In his annual Bastille Day televised interview, the French president, Jacques Chirac, gave a performance illustrating the contradictions of his presidency and the tension in France between Republican values and hierarchical traditions. The style as much as the substance of Chirac's discourse cast light on the dead weight of old French habits and the new opportunities of European integrationwrote the Boston Globe in an editorial entitled Chirac's Hauteur.
…when asked about that possibility in his Bastille Day interview [that French voters will take out their discontent with Chirac's presidency by voting down a European Constitution that he has made a personal cause], Chirac responded with a lordly hauteur that no US president would dare affect. "Honestly," the old Gaullist said, "I have confidence in the French."

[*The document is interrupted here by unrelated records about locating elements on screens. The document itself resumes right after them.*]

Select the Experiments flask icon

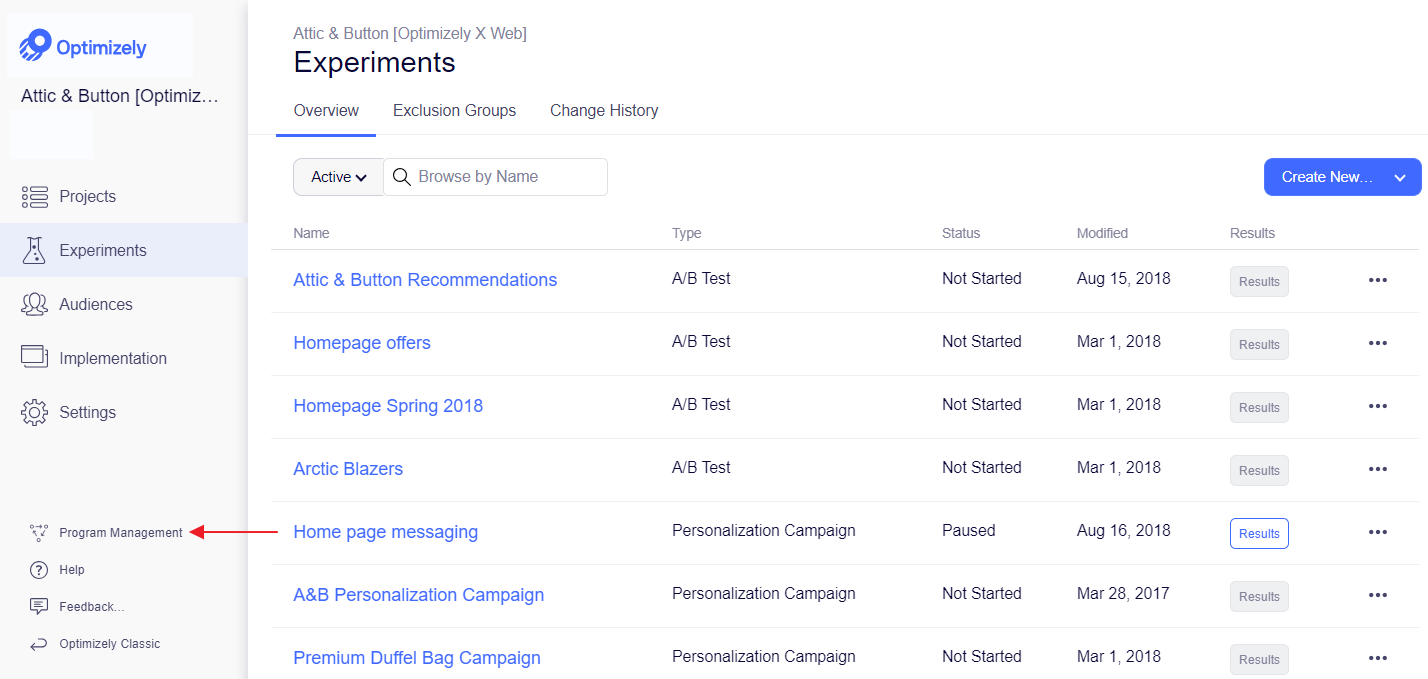click(x=35, y=251)
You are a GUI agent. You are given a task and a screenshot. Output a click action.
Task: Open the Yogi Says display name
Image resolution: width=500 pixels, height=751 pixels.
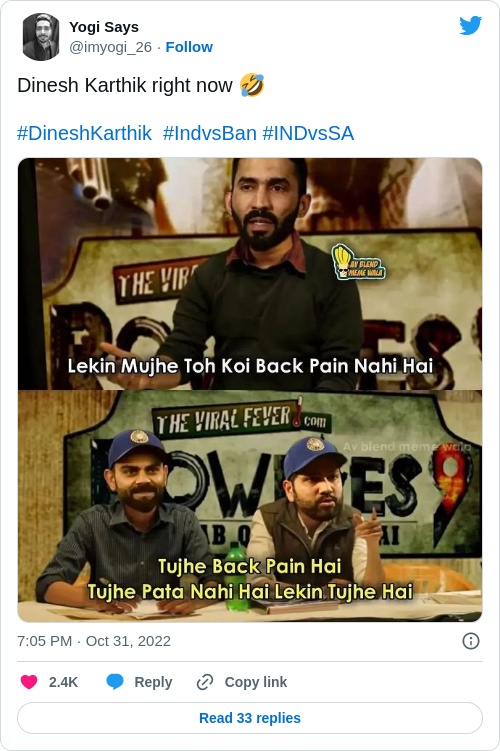point(104,27)
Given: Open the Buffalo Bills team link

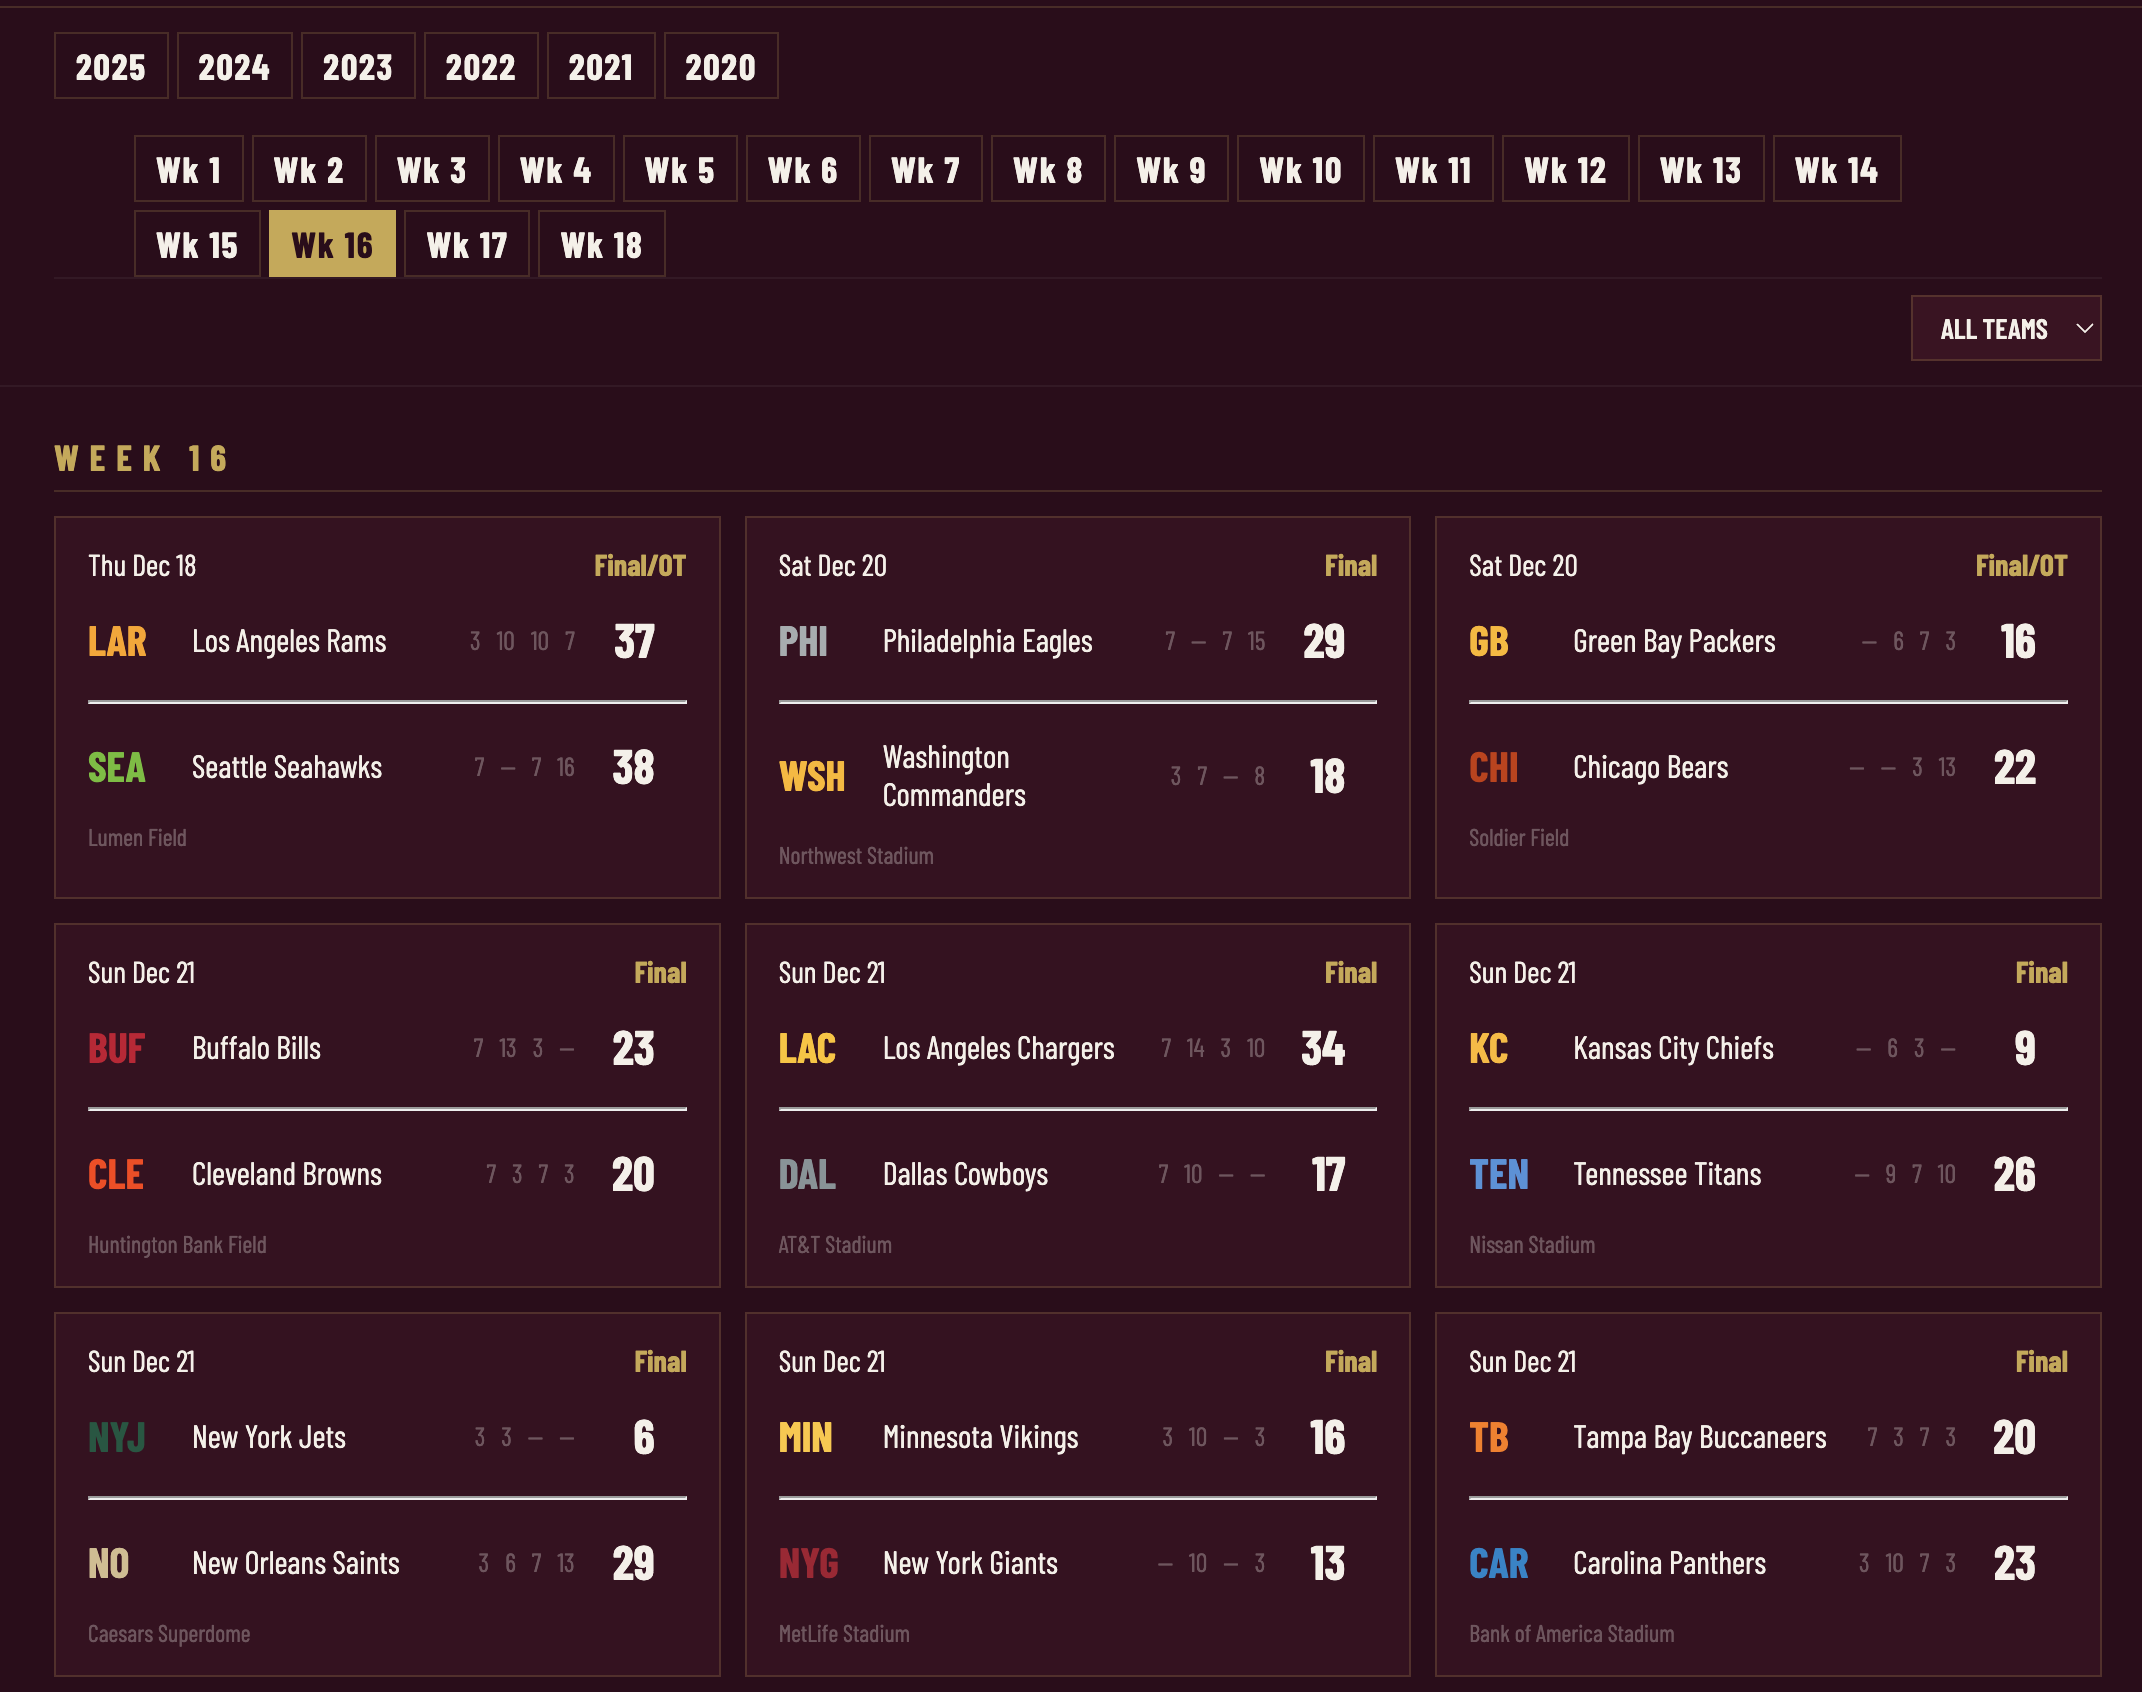Looking at the screenshot, I should (x=256, y=1049).
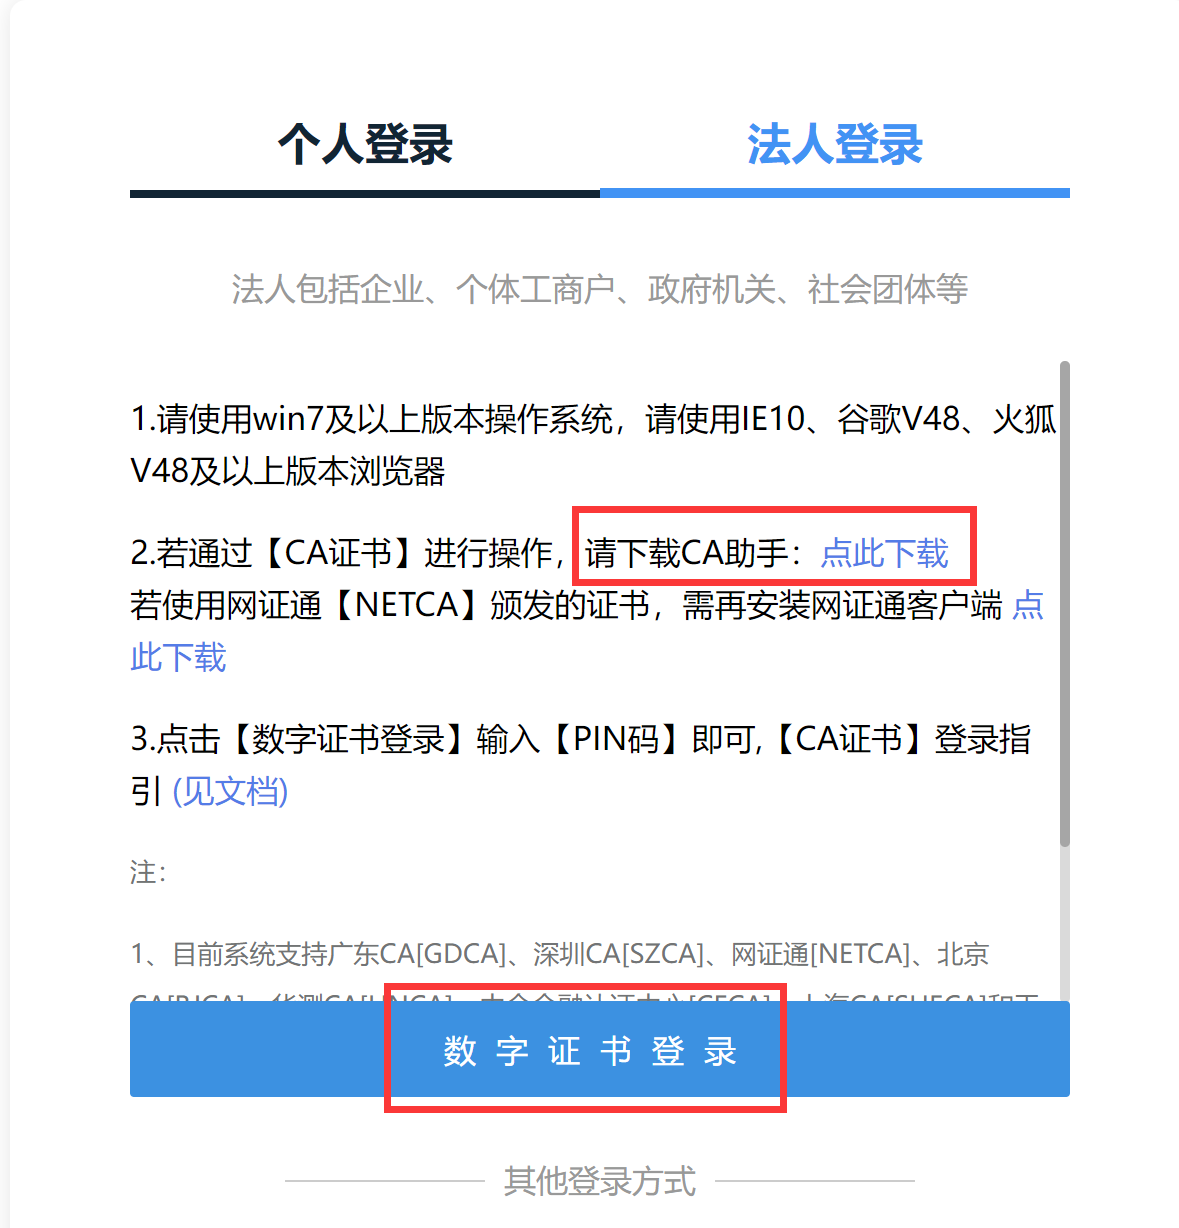Open the CA助手 点此下载 link
The width and height of the screenshot is (1179, 1228).
[884, 553]
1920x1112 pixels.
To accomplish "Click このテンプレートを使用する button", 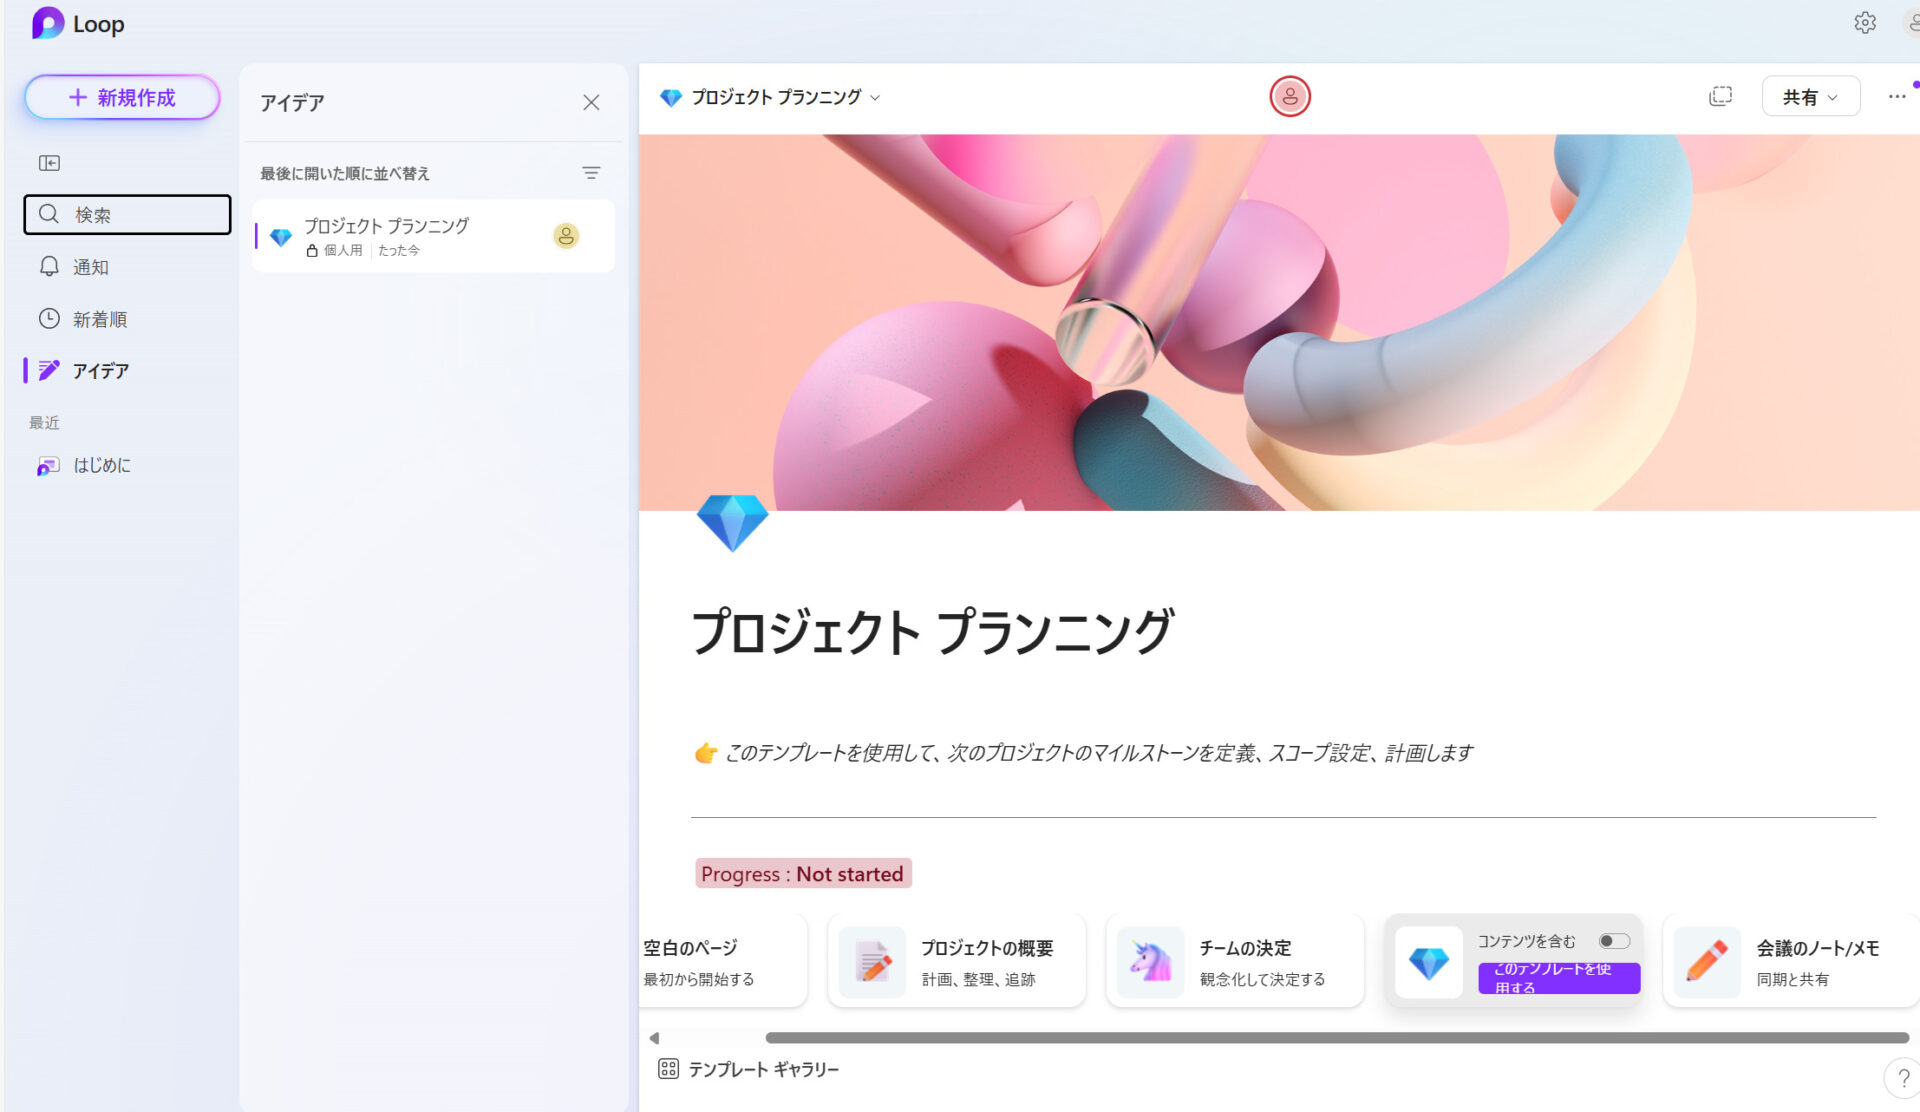I will point(1558,978).

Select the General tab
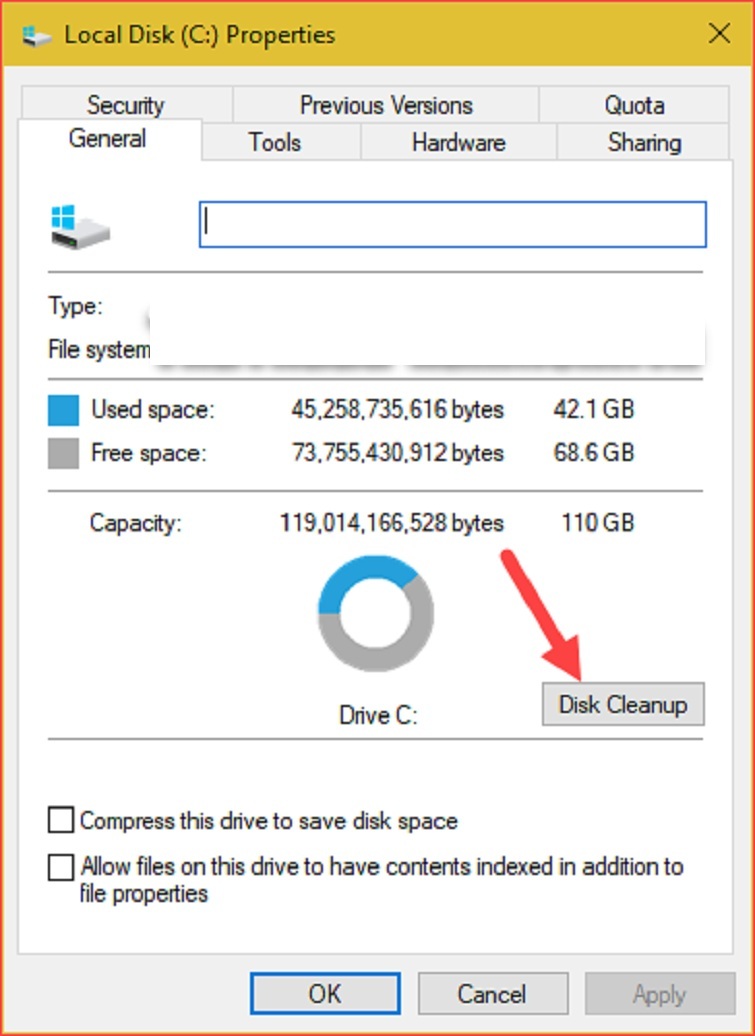point(108,139)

Commendable as his position on a referendum may be, Chirac's way of calling on the French to agree with his notion of their best interests is rife with elitist assumptions. His profession of confidence means that he expects subjects of the French state to do what the custodians of state power have decided is best for France.
Chirac was expressing the unquestioned sense of entitlement that lives in members of France's permanent governing class — those alumni of the Ecole Nationale d'Administration, dubbed Enarques, who revolve from one ministerial post to another in pursuit of the ultimate perch now occupied by Chirac. To show that he has no intention of yielding to his primary political rival, Finance Minister Nicolas Sarkozy, Chirac answered a separate question about a dispute between them on defense spending by saying, simply: "I decide, he executes." This was a more explicit version of what he expects the French to do when they vote on the European Constitution. The French call it noblesse oblige.